I needed something long, skinny and sturdy to push the blockage out of the hose. I found several items, but none fit the bill on all three characteristics. The first item I tried was a marker. Skinny and sturdy, I thought it may work because the clog was nearer to one end of the hose than the other. I thought wrong. It actually also became stuck in the hose, compounding my problem.
Next, I tried a thin piece of metal that had randomly showed up in the hallway garbage can. (Random stuff doesn’t just appear in your house? Hmph. I can’t be the only one!) The metal was not long enough either.

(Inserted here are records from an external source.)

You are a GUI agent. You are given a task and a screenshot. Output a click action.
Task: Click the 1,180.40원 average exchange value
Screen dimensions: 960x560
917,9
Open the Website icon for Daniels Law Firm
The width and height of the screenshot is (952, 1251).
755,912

Then, my daughter suggested a fishing pole. It was long, skinny and, though flexible, still sturdy. I agreed to try. I held the hose while my daughter fished in the hose with the pole. Just when I thought we might be making progress, I looked up and saw a bulge in the hose and realized that she had shoved until the eyelet that holds the fishing line was also stuck in the hose. This was totally out of hand.
Her next suggestion was that we cut the end of the hose off, so I had to shut her down. After much cajoling and silent praying, I was able to remove the fishing pole. After locating the broom, I was also able to remove the clog. And after several more hours with the vacuum, I expect I will be able to remove the rest of the filth from our home.
How long it will stay clean, however, is anyone’s guess.